Yo Mismo.

 




En ocasiones creo «percibír» una entidad a la que llamo «yo», ésto tras atender a ciertas «impresiones» sucesivas que también percibo, es decir; los estímulos externos. Empero, ese sujeto personal que Descartes parece dar por descartado, no lo percibo nunca.


     Cuando penetro íntimamente en lo que Hume llamó «yo mismo», suelo encontrarme —al igual que Hume— con una u otra percepción concreta, como el frío o el calor, así como una u otra pasión concreta, como el placer y el dolor —maestros exigentes a los que estamos sometidos, decía el viejo Platón—. Pero nunca puedo percibír un «yo mismo», sin encontrarme siempre, con una percepción o pasión. Sin embargo ¿quién o qué realiza esta interesante comprobación? Sin duda no es la percepción o la pasión. Una cosa es notar que tengo frío o calor, o que siento placer o dolor y, otra es «darme cuenta» que lo estoy percibiendo.


     De ésto no se sigue que el «yo» sea una ilusión, acaso es una deficiencia del lenguaje. La proposición «yo», no es el nombre de algúna cosa concreta, cómo tampoco lo es el «aquí» o el «ahora». ¿Acaso creemos que hay un sitio fijo y determinado en el espacio, llamado «aquí»? o ¿Creemos que hay un «momento temporal» concreto e intersubjetivo llamado «ahora»? Cuando afirmo que «yo pienso, percibo, siento, existo», estoy afirmando que «se piensa, se percibe, se siente, se existe» en un lugar fijo y determinado —«aquí»—, y en un momento temporal, concreto e intersubjetivo —«ahora»—.

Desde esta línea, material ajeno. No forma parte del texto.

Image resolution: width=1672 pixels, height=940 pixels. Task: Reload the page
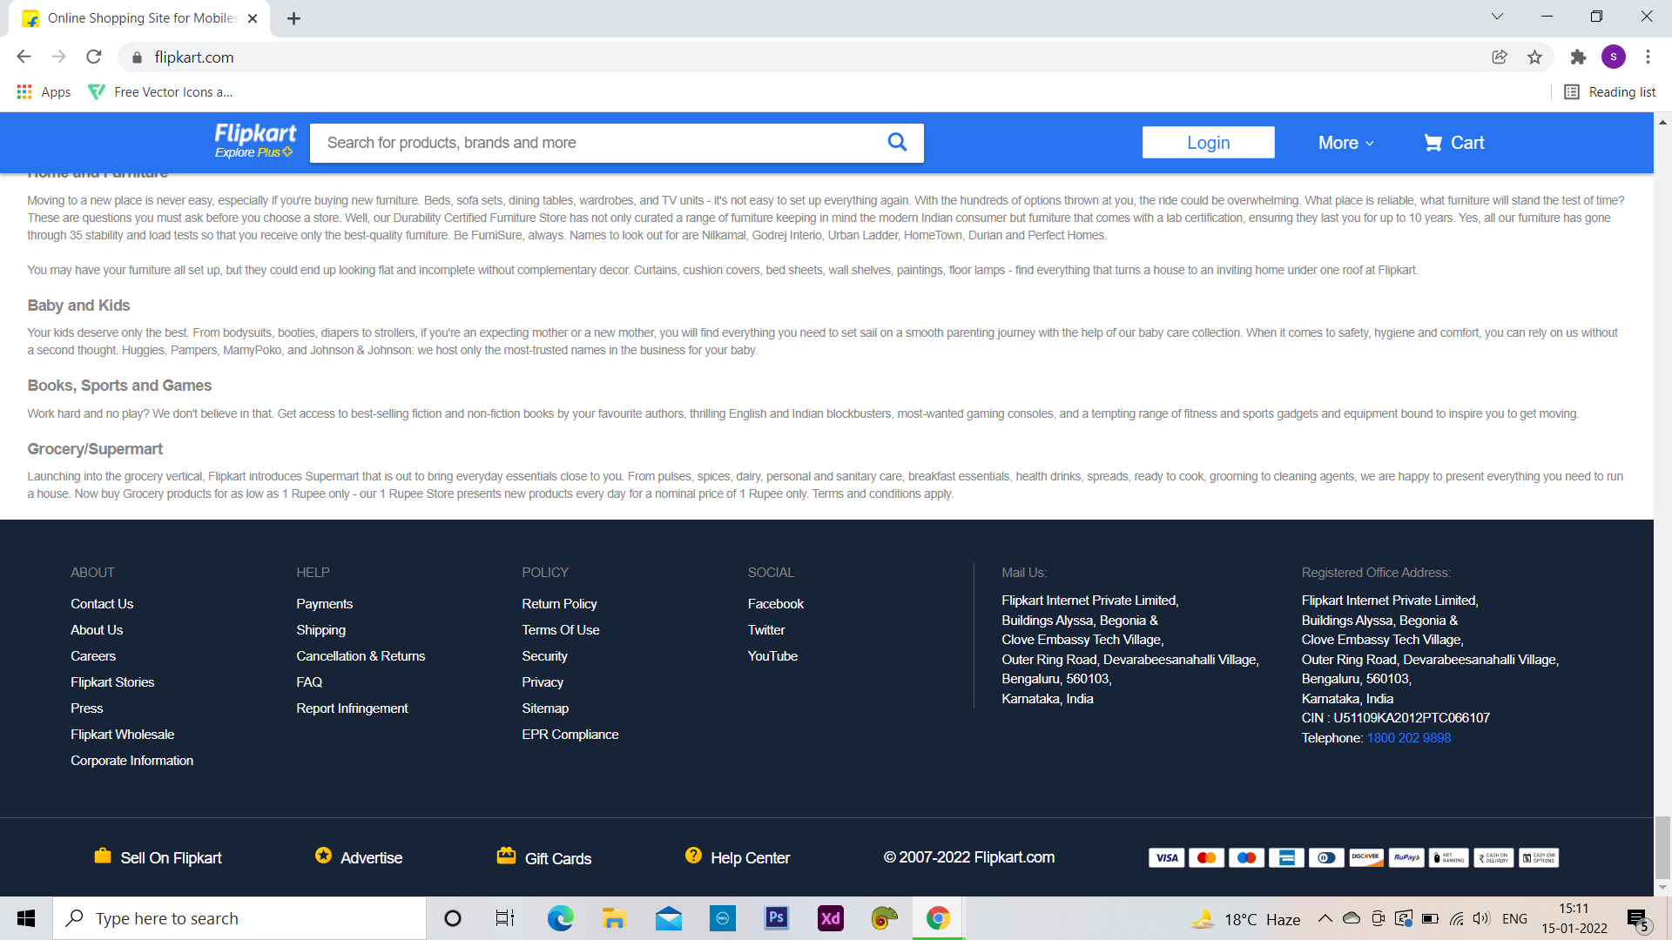[94, 57]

     El alevoso Kant podría afirmar que la proposición «yo pienso» puede acompañar a todas mis representaciones mentales, pero lo mismo podría decirse del «aquí» y el «ahora». Sabemos empero, que en física no hay tal cosa como un tiempo absoluto o un espacio absoluto y, sin embargo, algo estoy diciendo al hablar así; sería abusivo suponer que esas proposiciones descubren una entidad fija, estable y duradera, es decír; permanente e inmutable.


     Uno de los citados problemas se presenta cuando suponemos que a las proposiciones le debe corresponder algo en el mundo, sustantivo y tangible —aquí rompo relaciones con mi viejo amigo Witt—, cuando en la praxis no sucede así; muchas proposiciones no designan sino posiciones, relaciones o principios abstractos. Otro absurdo lingüístico consiste en considerar a los verbos (como el ser y existir) como nombres de «acciones» y buscar por lo tanto, el sujeto que las realiza. Si afirmo «yo existo», el verbo —infinitivo— existir se me representa como si señalase algún tipo de acción concreta, como ocurre cuando digo «yo paseo» o «yo como». Lo mismo sucede con el infinitivo «ser». Estos problemas son producto de nuestro lenguaje y, la filosofía acaso, tendría la obligación de aclarar estos galimatías antes de pretender establecer sistemas doctrinales.


     En conclusión, puedo afirmar que los problemas ontológicos son «indecibles»; se nos presentan al no advertir que, en primer lugar, se había errado al plantearlos. Con todo, esta afirmación no es inconcusa.